Mujica was born in Los Angeles, but at a very young age she began to frequent Latin American movie theaters, where she learned about the culture of the region, but above all, about the stories of its women.

Dolores del Río, considered one of the main figures of the so-called Golden Age of Mexican cinema, is the muse of inspiration for Bárbara Mujica’s new work: Miss del Río.

The author spoke to AL DÍA about the details of this new release after almost 10 years.

“About 'Lolita,' as she was affectionately called, I am struck by her resistance, because she faced many obstacles since she was very young,” said Mujica, referring to the life of the actress who married at a very young age to an older man.

Miss del Río
Photo: Miss del Río / Getty

Mujica’s work tells the life of this important actress from the point of view of her hairdresser and best friend, Mara, who lives a different reality from that of the celebrity.
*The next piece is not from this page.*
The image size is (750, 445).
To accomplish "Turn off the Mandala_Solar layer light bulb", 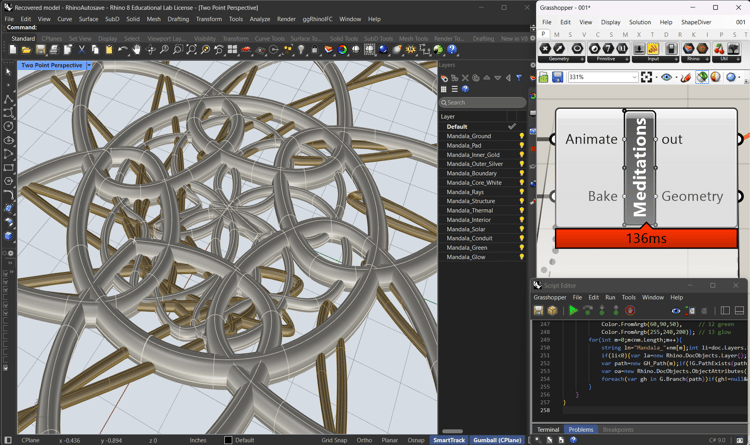I will click(x=521, y=229).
This character allows the reader to connect with the story and is also special to Bárbara, as she is inspired by her mother, who was also a hairdresser.

“I started out writing the work in third person, so it was taking on documentary overtones, but I wanted the work to be told with more subjectivity and this was provided by Mara’s point of view,” said the author about her creative process.
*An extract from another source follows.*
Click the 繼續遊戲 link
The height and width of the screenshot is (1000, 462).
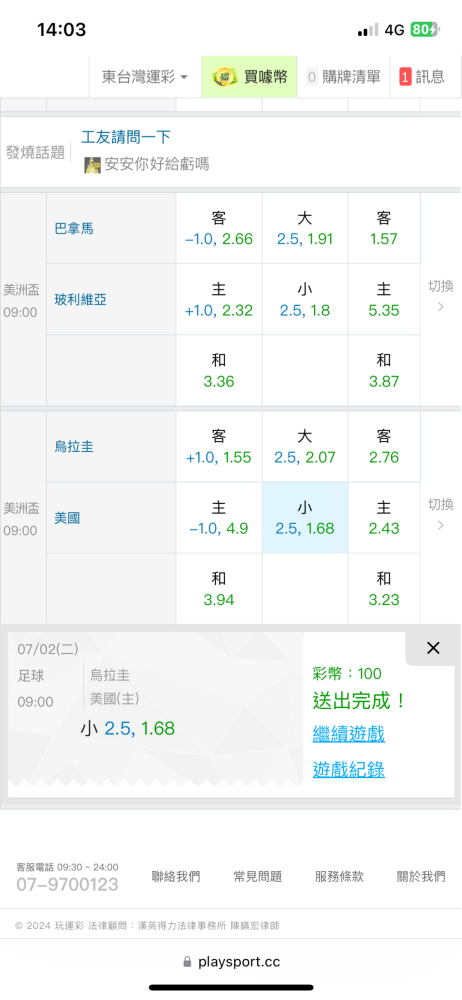point(349,734)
Although a person cannot “get inside the character’s head,” as Mujica says, they can think about what it would be like to have a relationship with an artist as important as Dolores del Río. That is what is conveyed in the novel.

The choice of the character was not random, as Bárbara has always chosen to tell the story of independent women, who think for themselves, face difficulties, go against the current and inspire others, as Lolita did in her time.

Miss del Rio traces the life of a pioneering woman, whose legacy in Hollywood and in Mexico continues to shine. But more than that, it is the story of a great relationship between friends.

Mujica’s new book is available in English in physical form at bookstores nationwide or digitally on Amazon. The novel will soon be released in Spanish.

Mujica’s career

Barbara Mujica got her start in the profession by writing short stories for the publishing houses where she worked as a student in New York. In the late 90s, at one of multiple literary conferences, she submitted a first draft of the book that changed the course of her professional life — her bestseller Mi hermana Frida (2003), a novel translated into 18 languages.

Bárbara Mujica

Sister Teresa (2007), translated into Spanish in 2017, was her next biographical novel. Later, her curiosity to know and unveil the identity of Velázquez’s Venuses and muses led her to write and create her next fictional character for her third novel: I Am Venus (2013).

This time, the writer, returning to the land of Frida, focused on another fascinating character — Dolores del Río — and wrote a novel based on the life of the first international movie star of Mexican origin around 1920 and her vicissitudes, emigrating like so many others after the Mexican Revolution, until her return to Mexico.

From Mujica’s hand, we learn about the scope of her successes, challenges and difficult moments during her career through the different scenarios she traveled through and the socio-political contexts in which she had to survive.